- TASK TO COMPLETE
Leaving out all pictures, copy the lines below exactly, from the line with "Click the paste" to the last line, both ends included.

:::::

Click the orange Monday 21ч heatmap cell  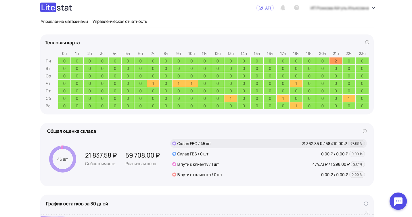[336, 61]
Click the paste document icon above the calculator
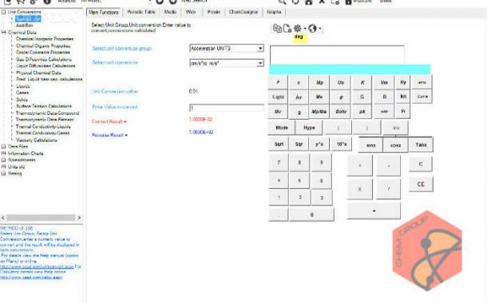Viewport: 487px width, 303px height. coord(287,29)
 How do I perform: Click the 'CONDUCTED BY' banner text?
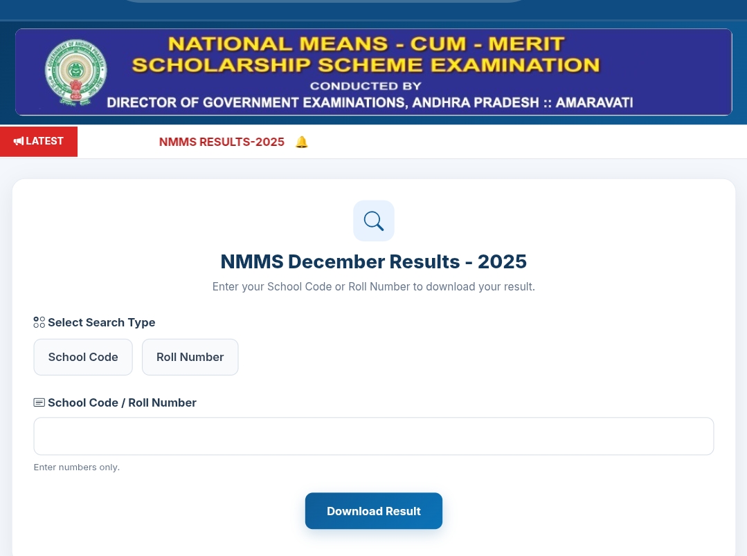(x=366, y=86)
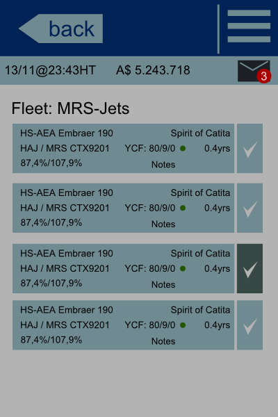
Task: Click the red notification badge showing 3
Action: point(264,76)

:::::

- SOLUTION TO THIS EXERCISE
Click the paste document icon above the calculator
Viewport: 487px width, 303px height. coord(287,29)
 How do I perform: Click the 'CONDUCTED BY' banner text?
(x=366, y=86)
Task: Click the red notification badge showing 3
Action: point(264,76)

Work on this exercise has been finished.